# [AIM OF THE TASK]
Everything in the records below should be set down again, word for word.

# [TASK DATA]
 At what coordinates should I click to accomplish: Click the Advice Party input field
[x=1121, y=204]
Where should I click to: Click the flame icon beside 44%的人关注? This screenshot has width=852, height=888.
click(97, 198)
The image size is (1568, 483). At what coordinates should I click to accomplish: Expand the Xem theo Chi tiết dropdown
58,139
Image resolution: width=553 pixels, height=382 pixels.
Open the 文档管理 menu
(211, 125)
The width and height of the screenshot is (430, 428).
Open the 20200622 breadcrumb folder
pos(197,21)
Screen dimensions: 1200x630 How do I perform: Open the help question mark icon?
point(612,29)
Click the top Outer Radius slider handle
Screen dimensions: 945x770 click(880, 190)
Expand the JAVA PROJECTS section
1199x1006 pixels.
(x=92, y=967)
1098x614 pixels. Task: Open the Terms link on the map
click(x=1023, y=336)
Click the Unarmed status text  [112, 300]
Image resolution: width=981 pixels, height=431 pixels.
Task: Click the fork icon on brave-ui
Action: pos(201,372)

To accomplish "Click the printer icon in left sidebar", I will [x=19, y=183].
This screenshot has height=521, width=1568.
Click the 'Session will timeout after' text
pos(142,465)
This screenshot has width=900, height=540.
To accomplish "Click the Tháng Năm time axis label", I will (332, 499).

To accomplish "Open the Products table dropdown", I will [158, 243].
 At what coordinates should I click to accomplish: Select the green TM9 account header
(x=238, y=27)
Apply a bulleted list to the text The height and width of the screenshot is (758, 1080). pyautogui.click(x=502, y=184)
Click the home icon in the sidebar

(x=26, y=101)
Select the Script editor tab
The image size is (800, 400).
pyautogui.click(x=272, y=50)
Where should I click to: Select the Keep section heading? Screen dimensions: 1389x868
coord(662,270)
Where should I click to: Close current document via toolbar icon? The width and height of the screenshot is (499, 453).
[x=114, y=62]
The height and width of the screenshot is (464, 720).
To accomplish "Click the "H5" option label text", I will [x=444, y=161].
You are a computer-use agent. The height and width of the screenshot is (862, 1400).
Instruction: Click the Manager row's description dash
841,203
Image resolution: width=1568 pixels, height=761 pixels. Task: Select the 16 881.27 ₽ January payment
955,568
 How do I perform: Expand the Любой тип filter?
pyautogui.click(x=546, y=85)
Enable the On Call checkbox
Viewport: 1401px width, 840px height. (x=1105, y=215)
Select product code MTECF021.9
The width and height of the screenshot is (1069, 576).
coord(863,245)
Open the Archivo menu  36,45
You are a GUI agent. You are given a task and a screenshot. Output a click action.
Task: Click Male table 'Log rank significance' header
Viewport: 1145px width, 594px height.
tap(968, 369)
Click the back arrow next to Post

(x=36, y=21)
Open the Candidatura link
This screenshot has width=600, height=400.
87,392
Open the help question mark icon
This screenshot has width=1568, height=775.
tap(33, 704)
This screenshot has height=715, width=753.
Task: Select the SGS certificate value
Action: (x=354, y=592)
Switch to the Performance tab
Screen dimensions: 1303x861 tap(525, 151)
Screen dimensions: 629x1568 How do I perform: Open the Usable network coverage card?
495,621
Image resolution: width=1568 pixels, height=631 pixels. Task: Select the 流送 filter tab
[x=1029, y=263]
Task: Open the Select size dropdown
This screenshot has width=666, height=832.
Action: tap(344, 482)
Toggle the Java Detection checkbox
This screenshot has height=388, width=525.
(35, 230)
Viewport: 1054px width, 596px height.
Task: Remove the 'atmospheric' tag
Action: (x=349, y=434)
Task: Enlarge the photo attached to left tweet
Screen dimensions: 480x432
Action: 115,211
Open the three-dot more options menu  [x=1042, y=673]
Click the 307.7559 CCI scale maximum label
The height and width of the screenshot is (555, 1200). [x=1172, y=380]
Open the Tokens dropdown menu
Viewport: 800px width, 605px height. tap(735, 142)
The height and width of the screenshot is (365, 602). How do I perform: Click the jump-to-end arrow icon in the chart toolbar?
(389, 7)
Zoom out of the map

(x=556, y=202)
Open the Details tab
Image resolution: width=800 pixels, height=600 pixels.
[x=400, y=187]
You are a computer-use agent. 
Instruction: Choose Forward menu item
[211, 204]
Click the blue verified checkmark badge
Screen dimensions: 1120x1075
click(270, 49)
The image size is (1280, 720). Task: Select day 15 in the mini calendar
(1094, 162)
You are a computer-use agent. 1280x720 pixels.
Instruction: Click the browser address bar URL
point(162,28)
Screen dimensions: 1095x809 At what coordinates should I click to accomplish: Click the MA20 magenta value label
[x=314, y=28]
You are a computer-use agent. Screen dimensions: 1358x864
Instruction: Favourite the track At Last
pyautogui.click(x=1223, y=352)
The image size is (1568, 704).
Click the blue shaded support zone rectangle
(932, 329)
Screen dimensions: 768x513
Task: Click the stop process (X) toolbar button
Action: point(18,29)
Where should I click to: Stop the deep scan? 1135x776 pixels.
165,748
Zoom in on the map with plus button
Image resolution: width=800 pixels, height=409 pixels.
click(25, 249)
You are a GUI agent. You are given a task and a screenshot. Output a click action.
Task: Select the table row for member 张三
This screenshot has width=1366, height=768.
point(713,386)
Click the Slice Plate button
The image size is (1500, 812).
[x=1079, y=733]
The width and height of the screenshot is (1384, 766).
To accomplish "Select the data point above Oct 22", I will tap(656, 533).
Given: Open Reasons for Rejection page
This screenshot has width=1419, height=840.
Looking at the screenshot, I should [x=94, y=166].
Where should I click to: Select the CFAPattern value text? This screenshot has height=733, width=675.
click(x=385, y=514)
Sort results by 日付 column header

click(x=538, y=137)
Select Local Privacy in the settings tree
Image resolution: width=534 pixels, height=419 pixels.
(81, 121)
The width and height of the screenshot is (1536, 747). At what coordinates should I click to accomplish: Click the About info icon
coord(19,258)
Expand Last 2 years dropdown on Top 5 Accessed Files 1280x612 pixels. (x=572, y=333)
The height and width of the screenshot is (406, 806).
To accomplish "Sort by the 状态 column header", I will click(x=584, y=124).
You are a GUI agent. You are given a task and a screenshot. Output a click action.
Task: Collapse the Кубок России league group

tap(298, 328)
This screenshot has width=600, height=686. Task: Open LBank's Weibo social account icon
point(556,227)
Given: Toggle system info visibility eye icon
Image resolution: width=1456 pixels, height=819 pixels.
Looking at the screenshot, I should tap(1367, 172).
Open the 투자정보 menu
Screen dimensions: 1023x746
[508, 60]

# [COMPLETED EXERCISE]
 At what coordinates should I click to accomplish: Click the Advice Party input field
[x=1121, y=204]
Where should I click to: Click the flame icon beside 44%的人关注? This screenshot has width=852, height=888.
click(97, 198)
The image size is (1568, 483). At what coordinates should I click to accomplish: Expand the Xem theo Chi tiết dropdown
58,139
Image resolution: width=553 pixels, height=382 pixels.
Open the 文档管理 menu
(211, 125)
The width and height of the screenshot is (430, 428).
Open the 20200622 breadcrumb folder
pos(197,21)
Screen dimensions: 1200x630 How do I perform: Open the help question mark icon?
point(612,29)
Click the top Outer Radius slider handle
Screen dimensions: 945x770 click(880, 190)
Expand the JAVA PROJECTS section
1199x1006 pixels.
(x=92, y=967)
1098x614 pixels. Task: Open the Terms link on the map
click(x=1023, y=336)
Click the Unarmed status text  [112, 300]
Image resolution: width=981 pixels, height=431 pixels.
Task: Click the fork icon on brave-ui
Action: pos(201,372)

To accomplish "Click the printer icon in left sidebar", I will [x=19, y=183].
This screenshot has height=521, width=1568.
Click the 'Session will timeout after' text
pos(142,465)
This screenshot has width=900, height=540.
To accomplish "Click the Tháng Năm time axis label", I will (332, 499).

To accomplish "Open the Products table dropdown", I will [158, 243].
 At what coordinates should I click to accomplish: Select the green TM9 account header
(x=238, y=27)
Apply a bulleted list to the text The height and width of the screenshot is (758, 1080). pyautogui.click(x=502, y=184)
Click the home icon in the sidebar

(x=26, y=101)
Select the Script editor tab
The image size is (800, 400).
pyautogui.click(x=272, y=50)
Where should I click to: Select the Keep section heading? Screen dimensions: 1389x868
coord(662,270)
Where should I click to: Close current document via toolbar icon? The width and height of the screenshot is (499, 453).
[x=114, y=62]
The height and width of the screenshot is (464, 720).
To accomplish "Click the "H5" option label text", I will [x=444, y=161].
You are a computer-use agent. The height and width of the screenshot is (862, 1400).
Instruction: Click the Manager row's description dash
841,203
Image resolution: width=1568 pixels, height=761 pixels. Task: Select the 16 881.27 ₽ January payment
955,568
 How do I perform: Expand the Любой тип filter?
pyautogui.click(x=546, y=85)
Enable the On Call checkbox
Viewport: 1401px width, 840px height. (x=1105, y=215)
Select product code MTECF021.9
The width and height of the screenshot is (1069, 576).
coord(863,245)
Open the Archivo menu  36,45
You are a GUI agent. You are given a task and a screenshot. Output a click action.
Task: Click Male table 'Log rank significance' header
Viewport: 1145px width, 594px height.
tap(968, 369)
Click the back arrow next to Post

(x=36, y=21)
Open the Candidatura link
This screenshot has width=600, height=400.
87,392
Open the help question mark icon
This screenshot has width=1568, height=775.
tap(33, 704)
This screenshot has height=715, width=753.
Task: Select the SGS certificate value
Action: (x=354, y=592)
Switch to the Performance tab
Screen dimensions: 1303x861 tap(525, 151)
Screen dimensions: 629x1568 How do I perform: Open the Usable network coverage card?
495,621
Image resolution: width=1568 pixels, height=631 pixels. Task: Select the 流送 filter tab
[x=1029, y=263]
Task: Open the Select size dropdown
This screenshot has width=666, height=832.
Action: tap(344, 482)
Toggle the Java Detection checkbox
This screenshot has height=388, width=525.
(35, 230)
Viewport: 1054px width, 596px height.
Task: Remove the 'atmospheric' tag
Action: (x=349, y=434)
Task: Enlarge the photo attached to left tweet
Screen dimensions: 480x432
Action: 115,211
Open the three-dot more options menu  [x=1042, y=673]
Click the 307.7559 CCI scale maximum label
The height and width of the screenshot is (555, 1200). [x=1172, y=380]
Open the Tokens dropdown menu
Viewport: 800px width, 605px height. tap(735, 142)
The height and width of the screenshot is (365, 602). How do I perform: Click the jump-to-end arrow icon in the chart toolbar?
(389, 7)
Zoom out of the map

(x=556, y=202)
Open the Details tab
Image resolution: width=800 pixels, height=600 pixels.
[x=400, y=187]
You are a computer-use agent. 
Instruction: Choose Forward menu item
[211, 204]
Click the blue verified checkmark badge
Screen dimensions: 1120x1075
click(270, 49)
The image size is (1280, 720). Task: Select day 15 in the mini calendar
(1094, 162)
You are a computer-use agent. 1280x720 pixels.
Instruction: Click the browser address bar URL
point(162,28)
Screen dimensions: 1095x809 At what coordinates should I click to accomplish: Click the MA20 magenta value label
[x=314, y=28]
You are a computer-use agent. Screen dimensions: 1358x864
Instruction: Favourite the track At Last
pyautogui.click(x=1223, y=352)
The image size is (1568, 704).
Click the blue shaded support zone rectangle
(932, 329)
Screen dimensions: 768x513
Task: Click the stop process (X) toolbar button
Action: point(18,29)
Where should I click to: Stop the deep scan? 1135x776 pixels.
165,748
Zoom in on the map with plus button
Image resolution: width=800 pixels, height=409 pixels.
click(25, 249)
You are a GUI agent. You are given a task and a screenshot. Output a click action.
Task: Select the table row for member 张三
This screenshot has width=1366, height=768.
point(713,386)
Click the Slice Plate button
The image size is (1500, 812).
[x=1079, y=733]
The width and height of the screenshot is (1384, 766).
To accomplish "Select the data point above Oct 22", I will tap(656, 533).
Given: Open Reasons for Rejection page
This screenshot has width=1419, height=840.
Looking at the screenshot, I should [x=94, y=166].
Where should I click to: Select the CFAPattern value text? This screenshot has height=733, width=675.
click(x=385, y=514)
Sort results by 日付 column header

click(x=538, y=137)
Select Local Privacy in the settings tree
Image resolution: width=534 pixels, height=419 pixels.
(81, 121)
The width and height of the screenshot is (1536, 747). At what coordinates should I click to accomplish: Click the About info icon
coord(19,258)
Expand Last 2 years dropdown on Top 5 Accessed Files 1280x612 pixels. (x=572, y=333)
The height and width of the screenshot is (406, 806).
To accomplish "Sort by the 状态 column header", I will click(x=584, y=124).
You are a GUI agent. You are given a task and a screenshot. Output a click action.
Task: Collapse the Кубок России league group

tap(298, 328)
This screenshot has width=600, height=686. Task: Open LBank's Weibo social account icon
point(556,227)
Given: Toggle system info visibility eye icon
Image resolution: width=1456 pixels, height=819 pixels.
Looking at the screenshot, I should tap(1367, 172).
Open the 투자정보 menu
Screen dimensions: 1023x746
[508, 60]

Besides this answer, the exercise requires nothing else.